免疫共沉澱
用於研究蛋白質相互作用的方法
免疫共沉澱(Co-Immunoprecipitation)是以抗體和抗原之間的專一性作用為基礎的用於研究蛋白質相互作用的經典方法。是確定兩種蛋白質在完整細胞內生理性相互作用的有效方法。當細胞在非變性條件下被裂解時,完整細胞內存在的許多蛋白質-蛋白質間的相互作用被保留了下來。當用預先固化在argarose beads上的蛋白質A的抗體免疫沉澱A蛋白,那麼與A蛋白在體內結合的蛋白質B也能一起沉澱下來。再通過蛋白變性分離,對B蛋白進行檢測,進而證明兩者間的相互作用。
這種方法得到的目的蛋白是在細胞內與興趣蛋白天然結合的,符合體內實際情況,得到的結果可信度高。這種方法常用於測定兩種目標蛋白質是否在體內結合;也可用於確定一種特定蛋白質的新的作用搭檔。

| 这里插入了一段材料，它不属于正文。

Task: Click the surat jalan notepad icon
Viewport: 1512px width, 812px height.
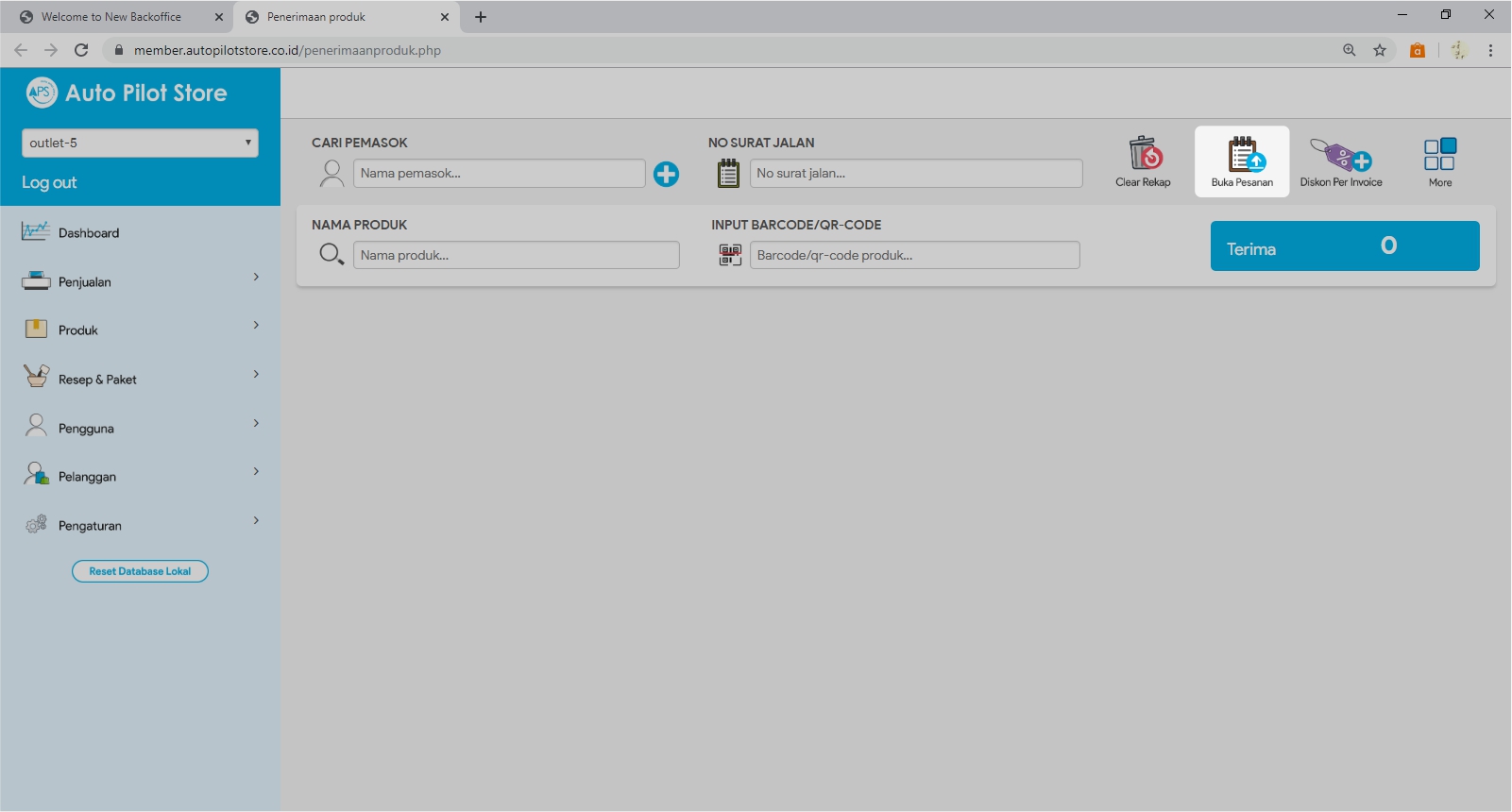Action: [x=728, y=174]
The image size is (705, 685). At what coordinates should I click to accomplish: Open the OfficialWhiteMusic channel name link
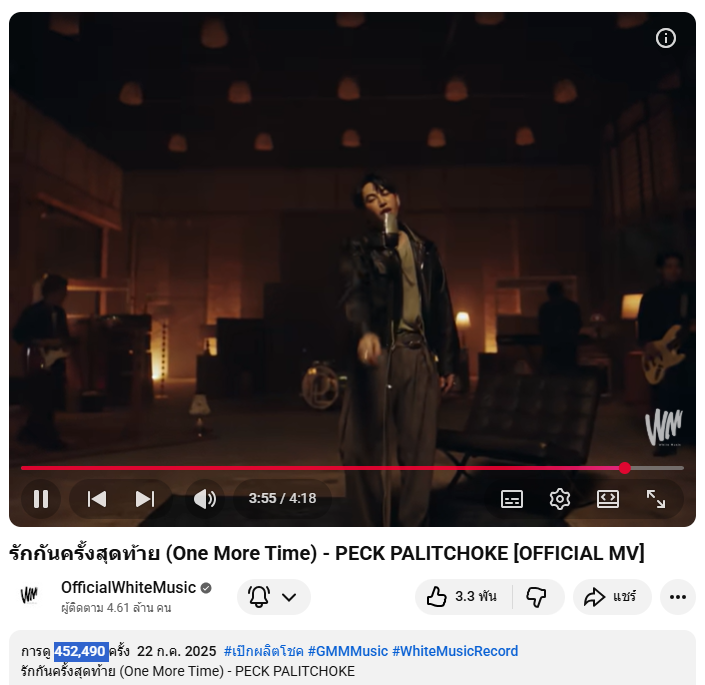128,587
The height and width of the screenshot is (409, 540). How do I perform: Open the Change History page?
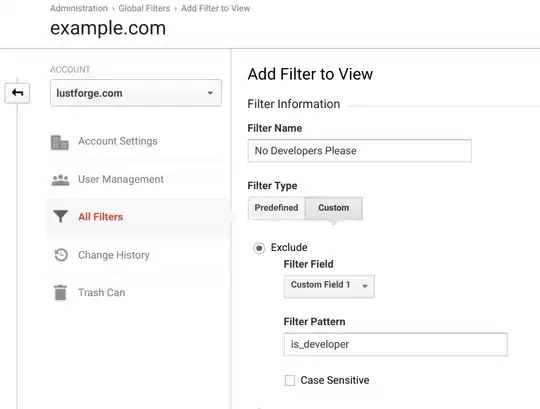click(114, 255)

(1)相互作用的蛋白質都是經翻譯后修飾的,處於天然狀態;
(2)蛋白的相互作用是在自然狀態下進行的,可以避免人為的影響;
(3)可以分離得到天然狀態的相互作用蛋白複合物。
(1)可能檢測不到低親和力和瞬間的蛋白質-蛋白質相互作用;
(2)兩種蛋白質的結合可能不是直接結合,而可能有第三者在中間起橋樑作用;
(3)必須在實驗前預測目的蛋白是什麼,以選擇最後檢測的抗體,所以,若預測不正確,實驗就得不到結果,方法本身具有冒險性。
(4)靈敏度沒有親和色譜高。
(1)轉染后24-48 h 可收穫細胞,加入適量細胞裂解緩衝液(含蛋白酶抑製劑),冰上裂解30min, 細胞裂解液於4°C,最大轉速離心30 min后取上清;
(2)取少量裂解液以備Western blot分析,剩餘裂解液加1μg相應的抗體加入到細胞裂解液,4°C緩慢搖晃孵育過夜;
(3)取10μl protein A 瓊脂糖珠,用適量裂解緩衝液洗3 次,每次3,000 rpm離心3 min;
(4)將預處理過的10μl protein A 瓊脂糖珠加入到和抗體孵育過夜的細胞裂解液中4°C緩慢搖晃孵育2-4h,使抗體與protein A瓊脂糖珠偶連;
(5)免疫沉澱反應后,在4°C 以3,000 rpm 速度離心3 min,將瓊脂糖珠離心至管底;將上清小心吸去,瓊脂糖珠用1ml裂解緩衝液洗3-4次;最後加入15μl的2×SDS 上樣緩衝液,沸水煮5分鐘;
(6)SDS-PAGE, Western blotting或質譜儀分析。
注意的問題:
(1)細胞裂解採用溫和的裂解條件,不能破壞細胞內存在的所有蛋白質-蛋白質相互作用,多採用非離子變性劑(NP40或Triton X-100)。每種細胞的裂解條件是不一樣的,通過經驗確定。不能用高濃度的變性劑(0.2%SDS),細胞裂解液中要加各種酶抑製劑,如商品化的cocktailer。
(2)使用明確的抗體,可以將幾種抗體共同使用。
(3)使用對照抗體:
單克隆抗體:正常小鼠的IgG或另一類單抗
兔多克隆抗體:正常兔IgG
(1) 確保共沉澱的蛋白是由所加入的抗體沉澱得到的,而並非外源非特異蛋白,單克隆抗體的使用有助於避免污染的發生;
(3) 確定蛋白間的相互作用是發生在細胞中,而不是由於細胞的溶解才發生的,這需要進行蛋白質的定位來確定。